# 本文
· · · ·
ブレア外交が目指したもの

30日の朝日新聞「異見新言」、細谷雄一准教授の「ブレア外交の10年、挫折から学ぶ新しい世界」から。
ブレアが目指したものは、有名な1999年4月のシカゴ演説で情熱的に語られたように、「国際共同体」を構築することであり、「正義」や「善」を実現することであった。そして何より、超大国アメリカが正しい道を歩むよう、影響力を行使することであった。21世紀の国際共同体の課題に我々が真摯に取り組み、それが軌道に乗ることこそが、彼の目指した外交目標であった。ブレアは、コソボでの虐殺をやめさせ、シエラレオネの内線を終結させ、アフリカの貧困に世界が目を向けるように訴えつづけた。環境問題に真剣に取り組む必要を説き、軍縮を進める重要性を論じた。これらの課題をめぐってすべてが順調に進んだわけではないし、英米間では常に摩擦と対立が見られた。だが、西側の指導者で過去10年間に、これらの問題を直視するよう一貫して訴えてきたのが、ブレアだった。
ブレアは、冷戦後の新しい世界秩序を構築しようと尽力した。それは、正義や善といった価値に基づいた新しい秩序である。内戦や人権蹂躙、貧困や餓死、そして環境破壊に満たされる安泰な秩序であってはならない。世界の指導者たちが、国境の内側に引きこもり、国内政治に専念して世界にあふれる困難から目を背け、理想的な言辞の陰に隠れるという選択肢を選ぶことも可能である。しかしそれこそが、ブレアが忌み嫌ったことである。
ブレアの10年から得られる教訓、それは冷戦後の新しい世界秩序を構築するためにアメリカを関与させることであり、また国連などの国際協調枠組みを活用し、その枠組みにアメリカを結びつけることである・・

1日の読売新聞地球を読む、垣添忠生さんの「感染症対策。危機管理、世界に責任」から。
・・20世紀初頭に特筆される感染症は、インフルエンザであろう。別名スペイン風邪とも呼ばれる。1918年の大流行による死亡者は、4,000万人に達した。これは、同年に終戦を迎えた第1時世界大戦の戦死者850万人をはるかに上回る数である・・
国立感染症研究所の村山庁舎内には、バイオセーフティーレベル4(BSL4 )と呼ばれる施設がある。ラッサ熱とかマールブルグ出血熱とか、BSL4に分類される危険な病原体の特定をするため、病原菌が外に漏れないように三重の厳重な防御体制を整えた施設が20数年前から設置されている。しかし、この設備は一部地元民の理解が得られず、一度も稼働していない。
仮に、成田空港にアフリカから帰国した日本人が、激しい発熱のために空港周辺の病院に収容されたとしよう。病態から特異な病原体の特定が必要になったとき、BSL4 の施設は必須である。G8参加国の中で、危機管理体制としてBSL4の設備を稼働していないのは、わが国だけである。これは、すぐれて政治的な解決が求められている問題と思う。
· · · ·
# 確認問題
1. 本文によると、1918年のインフルエンザ大流行による死亡者は何人に達したか。
2. 本文の「30日の朝日新聞「異見新言」」から「危機管理、世界に責任」から。」までを、一字も変えずにすべて書き写せ。
この後の一覧は使わなくてよい。

(保存項目)
· · · ·
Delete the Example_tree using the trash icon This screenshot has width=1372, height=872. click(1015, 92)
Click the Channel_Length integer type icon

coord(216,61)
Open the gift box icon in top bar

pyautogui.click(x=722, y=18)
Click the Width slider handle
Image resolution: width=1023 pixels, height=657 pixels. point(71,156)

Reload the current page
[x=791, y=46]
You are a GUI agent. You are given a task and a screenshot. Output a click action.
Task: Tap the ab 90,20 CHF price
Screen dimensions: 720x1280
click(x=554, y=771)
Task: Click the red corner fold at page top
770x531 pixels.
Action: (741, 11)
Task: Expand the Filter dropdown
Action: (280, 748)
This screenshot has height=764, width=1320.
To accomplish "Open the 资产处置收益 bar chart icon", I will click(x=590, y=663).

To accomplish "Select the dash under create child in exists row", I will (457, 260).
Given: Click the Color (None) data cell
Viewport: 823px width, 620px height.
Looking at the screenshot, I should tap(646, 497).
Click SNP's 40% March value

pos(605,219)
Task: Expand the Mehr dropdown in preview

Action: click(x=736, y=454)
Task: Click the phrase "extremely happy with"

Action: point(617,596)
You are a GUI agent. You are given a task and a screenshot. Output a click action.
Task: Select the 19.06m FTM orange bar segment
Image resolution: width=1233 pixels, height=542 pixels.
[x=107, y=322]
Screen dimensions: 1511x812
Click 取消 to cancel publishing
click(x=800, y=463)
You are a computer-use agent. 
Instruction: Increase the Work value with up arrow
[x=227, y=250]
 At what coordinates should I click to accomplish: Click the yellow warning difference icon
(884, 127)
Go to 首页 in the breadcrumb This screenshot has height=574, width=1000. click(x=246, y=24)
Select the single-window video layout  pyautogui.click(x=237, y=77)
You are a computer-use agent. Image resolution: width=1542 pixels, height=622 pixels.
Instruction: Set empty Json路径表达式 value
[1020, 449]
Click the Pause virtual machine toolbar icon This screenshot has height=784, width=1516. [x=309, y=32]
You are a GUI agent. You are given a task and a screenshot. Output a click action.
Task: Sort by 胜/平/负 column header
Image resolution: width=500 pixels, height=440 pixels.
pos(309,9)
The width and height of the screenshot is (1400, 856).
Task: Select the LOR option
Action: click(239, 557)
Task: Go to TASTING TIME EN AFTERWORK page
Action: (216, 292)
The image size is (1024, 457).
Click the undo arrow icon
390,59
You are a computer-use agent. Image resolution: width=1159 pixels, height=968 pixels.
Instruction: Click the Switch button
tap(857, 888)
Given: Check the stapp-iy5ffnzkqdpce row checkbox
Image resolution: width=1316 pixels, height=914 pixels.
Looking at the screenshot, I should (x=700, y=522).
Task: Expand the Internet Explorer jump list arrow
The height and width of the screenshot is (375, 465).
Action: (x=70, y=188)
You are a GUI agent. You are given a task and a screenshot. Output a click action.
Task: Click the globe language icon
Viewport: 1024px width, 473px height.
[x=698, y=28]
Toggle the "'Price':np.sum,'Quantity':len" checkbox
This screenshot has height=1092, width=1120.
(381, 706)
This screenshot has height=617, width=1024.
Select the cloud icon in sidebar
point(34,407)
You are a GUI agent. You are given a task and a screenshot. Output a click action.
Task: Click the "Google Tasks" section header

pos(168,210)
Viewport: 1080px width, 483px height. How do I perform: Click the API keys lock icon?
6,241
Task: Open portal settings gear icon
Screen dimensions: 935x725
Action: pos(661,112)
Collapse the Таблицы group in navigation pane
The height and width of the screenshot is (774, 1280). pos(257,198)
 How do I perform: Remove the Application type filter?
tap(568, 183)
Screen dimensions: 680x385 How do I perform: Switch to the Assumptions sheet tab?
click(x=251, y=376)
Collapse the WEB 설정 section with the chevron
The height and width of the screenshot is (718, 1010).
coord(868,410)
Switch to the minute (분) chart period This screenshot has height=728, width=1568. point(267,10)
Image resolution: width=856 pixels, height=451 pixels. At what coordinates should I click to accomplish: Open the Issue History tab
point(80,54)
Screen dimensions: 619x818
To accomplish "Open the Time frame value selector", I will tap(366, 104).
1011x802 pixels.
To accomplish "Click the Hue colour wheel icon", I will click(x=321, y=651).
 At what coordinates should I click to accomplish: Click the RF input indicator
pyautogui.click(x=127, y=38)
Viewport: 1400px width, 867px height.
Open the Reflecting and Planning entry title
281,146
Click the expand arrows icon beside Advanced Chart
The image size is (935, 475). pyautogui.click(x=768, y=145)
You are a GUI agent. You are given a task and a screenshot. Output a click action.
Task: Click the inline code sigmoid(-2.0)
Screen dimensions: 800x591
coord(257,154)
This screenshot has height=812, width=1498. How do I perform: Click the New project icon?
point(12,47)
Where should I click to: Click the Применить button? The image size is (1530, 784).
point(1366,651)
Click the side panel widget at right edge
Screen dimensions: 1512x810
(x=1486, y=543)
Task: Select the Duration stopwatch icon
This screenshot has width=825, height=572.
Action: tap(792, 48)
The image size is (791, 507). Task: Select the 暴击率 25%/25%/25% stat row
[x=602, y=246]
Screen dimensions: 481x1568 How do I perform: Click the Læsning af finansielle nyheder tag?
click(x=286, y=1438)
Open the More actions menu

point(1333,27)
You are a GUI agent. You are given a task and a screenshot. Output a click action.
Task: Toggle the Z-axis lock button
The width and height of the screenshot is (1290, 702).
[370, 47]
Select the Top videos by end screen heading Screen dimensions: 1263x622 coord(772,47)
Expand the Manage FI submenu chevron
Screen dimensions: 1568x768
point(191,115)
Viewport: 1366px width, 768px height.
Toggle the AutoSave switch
· · · ·
# 解答
1. 4,000万人。

2.
30日の朝日新聞「異見新言」、細谷雄一准教授の「ブレア外交の10年、挫折から学ぶ新しい世界」から。
ブレアが目指したものは、有名な1999年4月のシカゴ演説で情熱的に語られたように、「国際共同体」を構築することであり、「正義」や「善」を実現することであった。そして何より、超大国アメリカが正しい道を歩むよう、影響力を行使することであった。21世紀の国際共同体の課題に我々が真摯に取り組み、それが軌道に乗ることこそが、彼の目指した外交目標であった。ブレアは、コソボでの虐殺をやめさせ、シエラレオネの内線を終結させ、アフリカの貧困に世界が目を向けるように訴えつづけた。環境問題に真剣に取り組む必要を説き、軍縮を進める重要性を論じた。これらの課題をめぐってすべてが順調に進んだわけではないし、英米間では常に摩擦と対立が見られた。だが、西側の指導者で過去10年間に、これらの問題を直視するよう一貫して訴えてきたのが、ブレアだった。
ブレアは、冷戦後の新しい世界秩序を構築しようと尽力した。それは、正義や善といった価値に基づいた新しい秩序である。内戦や人権蹂躙、貧困や餓死、そして環境破壊に満たされる安泰な秩序であってはならない。世界の指導者たちが、国境の内側に引きこもり、国内政治に専念して世界にあふれる困難から目を背け、理想的な言辞の陰に隠れるという選択肢を選ぶことも可能である。しかしそれこそが、ブレアが忌み嫌ったことである。
ブレアの10年から得られる教訓、それは冷戦後の新しい世界秩序を構築するためにアメリカを関与させることであり、また国連などの国際協調枠組みを活用し、その枠組みにアメリカを結びつけることである・・

1日の読売新聞地球を読む、垣添忠生さんの「感染症対策。危機管理、世界に責任」から。